## Assignment
Everything in the records below is to be reproduced exactly, apart from the images.

## Given information
§
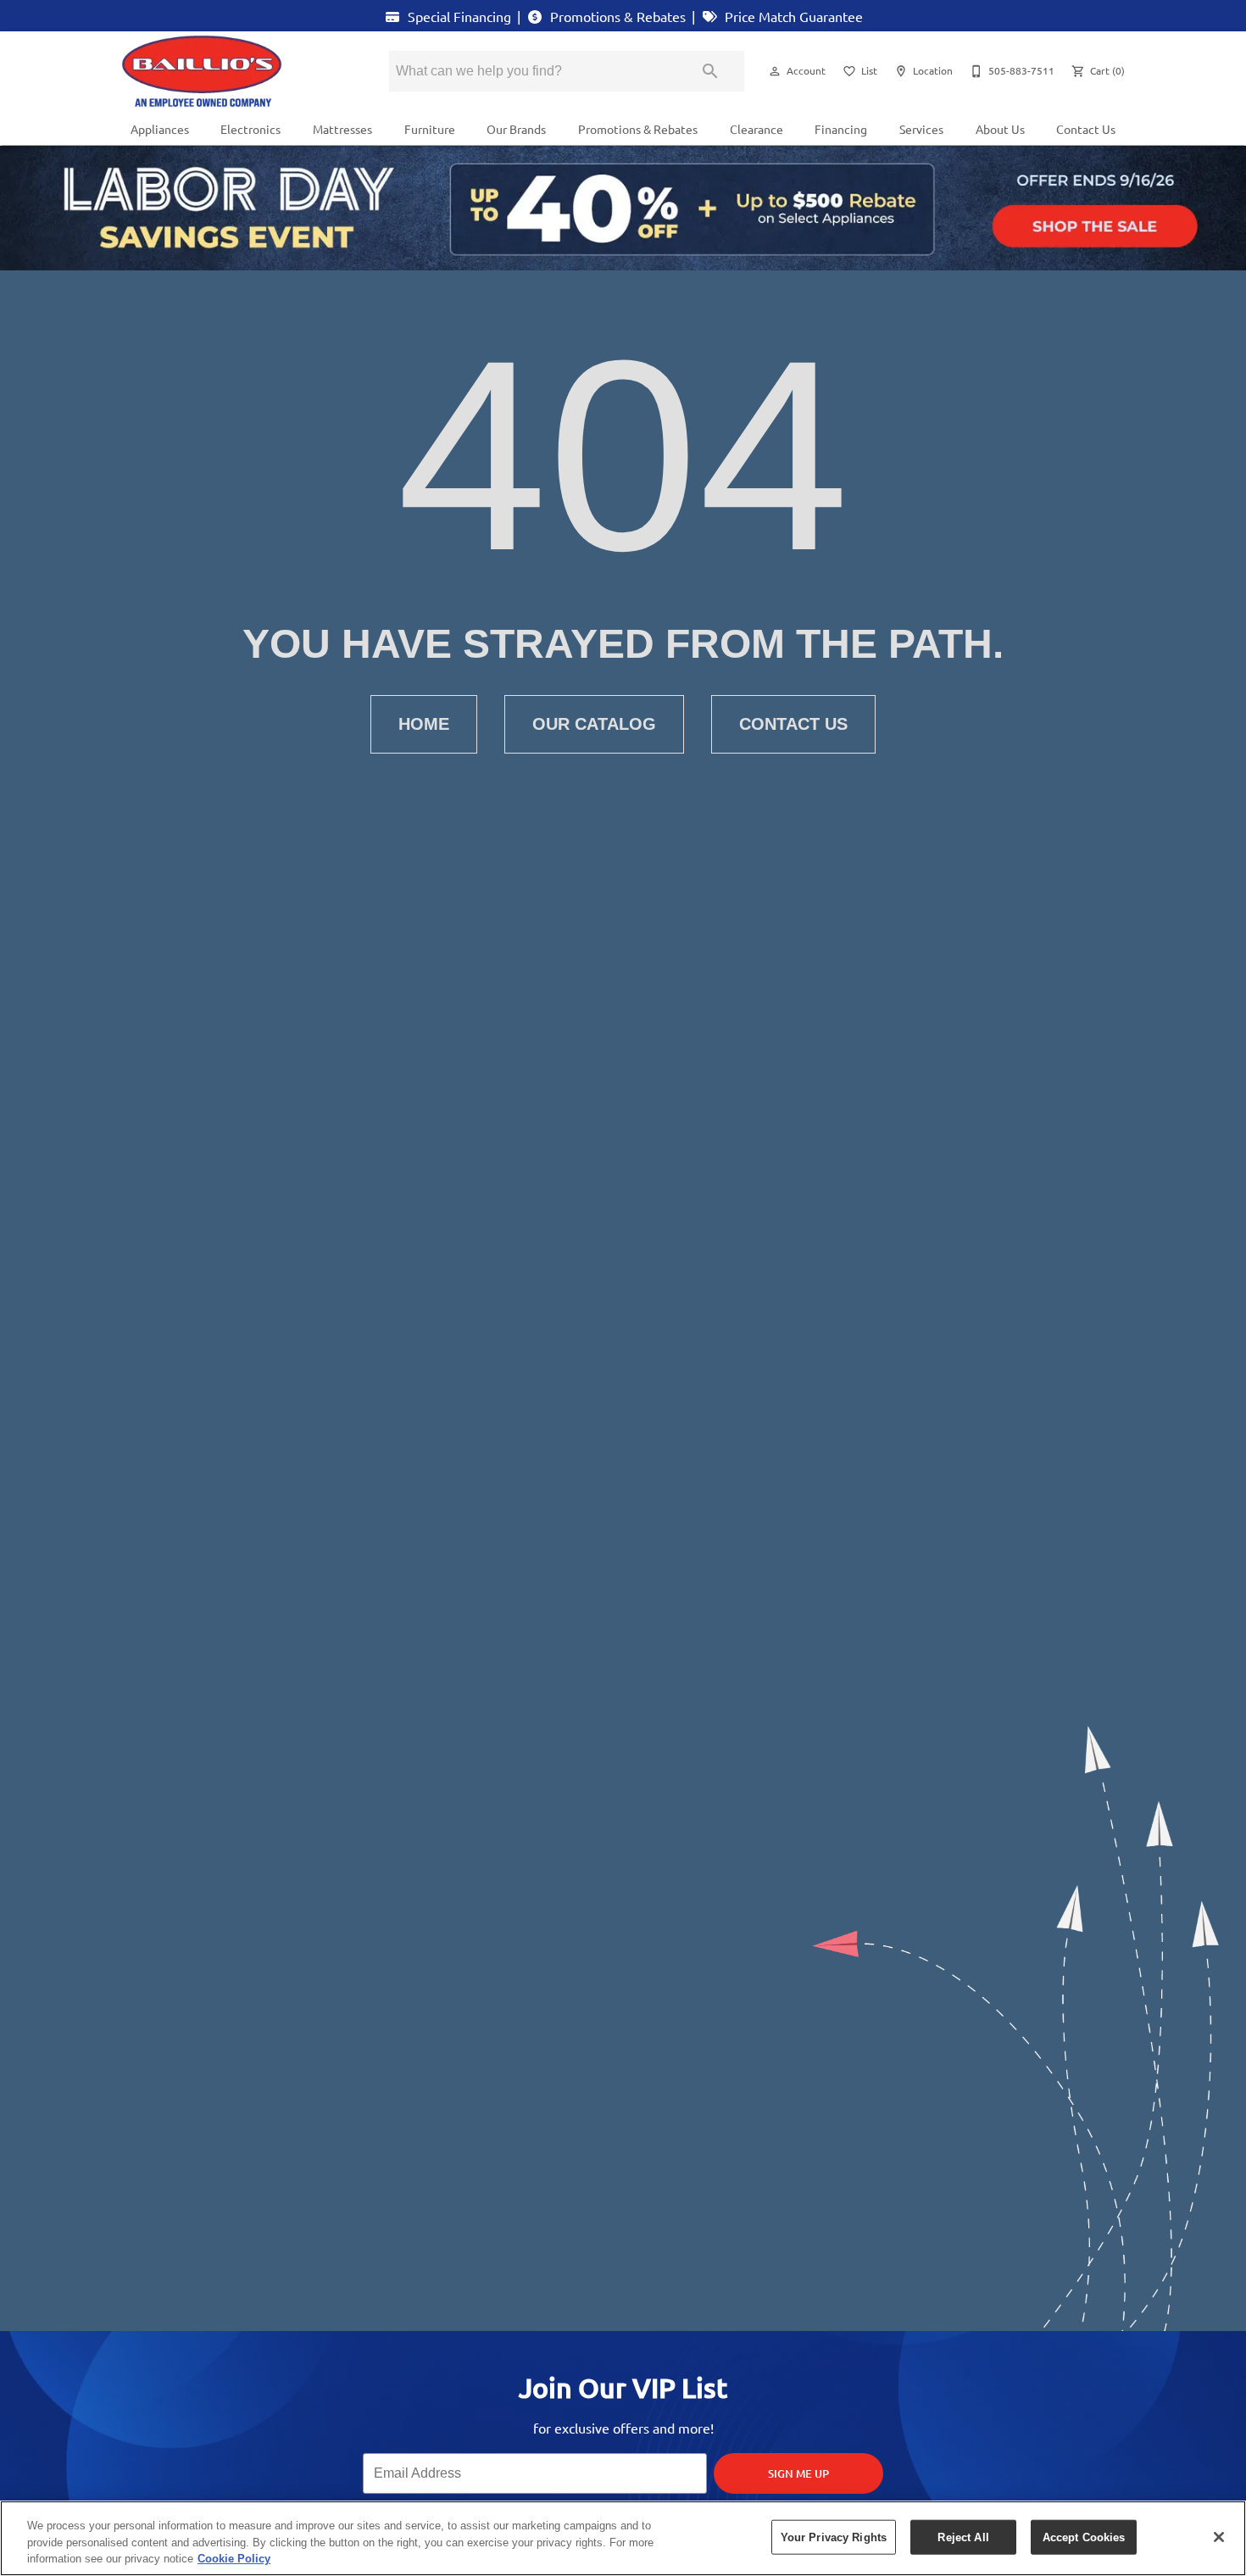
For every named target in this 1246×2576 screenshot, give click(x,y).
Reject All (962, 2536)
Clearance (756, 128)
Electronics (250, 128)
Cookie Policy (233, 2558)
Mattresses (342, 128)
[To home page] (231, 71)
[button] (775, 71)
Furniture (429, 128)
§
## Final answer
For every named target in this 1246×2576 screenshot, give click(x,y).
Reject All (962, 2536)
Clearance (756, 128)
Electronics (250, 128)
Cookie Policy (233, 2558)
Mattresses (342, 128)
[To home page] (231, 71)
[button] (775, 71)
Furniture (429, 128)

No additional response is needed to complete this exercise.